Vedder Price

Vedder Thinking | Articles Jury Finds Former Mutual Fund Portfolio Manager Liable for Making Untrue Statements Regarding Risk Management

Newsletter/Bulletin

Reader View

On November 15, 2024, the U.S. District Court for the Western District of Wisconsin entered a final judgment against a former mutual fund portfolio manager (PM) for negligent misrepresentations to fund investors regarding the fund’s risk management.  Separate lawsuits were filed by the SEC and the CFTC against the PM, which were consolidated for trial. On April 18, 2022, a jury found the PM liable for negligence-based securities and commodities fraud, but not for any claims requiring proof of scienter (i.e., that the PM’s actions were done knowingly or recklessly).  The court ordered the PM to pay the SEC and the CFTC an aggregate amount of approximately $11.2 million, consisting of approximately $7.7 million in disgorgement, $1.8 million in prejudgment interest and a $1.6 million civil penalty, and enjoined the PM from managing or advising on investments in securities or commodity futures for any third parties, except for certain family members, until April 18, 2027.

■ DATASET EXTRACT:
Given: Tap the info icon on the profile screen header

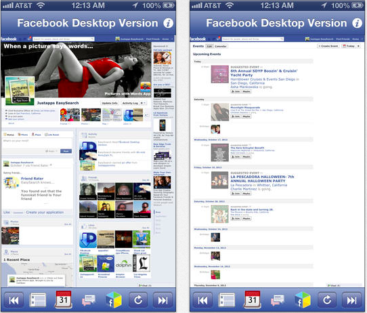Looking at the screenshot, I should pos(168,23).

■ PROBLEM SET:
1. Translate this sentence from the article on the portfolio manager verdict into Spanish: "Separate lawsuits were filed by the SEC and the CFTC against the PM, which were consolidated for trial."
2. Carry on the article about the jury verdict against the former mutual fund portfolio manager from the point where it stops.

■ RESULTS:
1. La SEC y la CFTC presentaron demandas separadas contra el PM, las cuales fueron acumuladas para el juicio.

2.
According to the order, the mutual fund managed by the PM was intended to provide a hedge against a downturn in the S&P 500 Index, while still allowing for a positive return in a slowly rising market, through the use of futures options. The order states that, in weekly “house calls” with investment advisers and investors in the fund, the PM had represented, among other things, that the fund was actively managed to prevent losses greater than 8% of the fund’s assets and that daily stress testing was performed as part of the risk management process.  Further, the PM had stated that when the stress testing indicated a risk of greater than 8% losses, the PM would reposition the portfolio to ensure that an 8% drawdown would be the “worst-case scenario.”  The order states that despite the fund facing potential losses greater than 8% in 2016 and early 2017, as indicated by the stress testing, the PM failed to take steps to limit the risk of losses to 8%.  According to the order, when the S&P 500 Index rose by 2.5% within a single week in early February 2017, the fund’s value declined by approximately 17%, and when 98% of the fund’s options came due in February and March 2017, the fund lost more than $700 million, approximately 20% of its value at the time.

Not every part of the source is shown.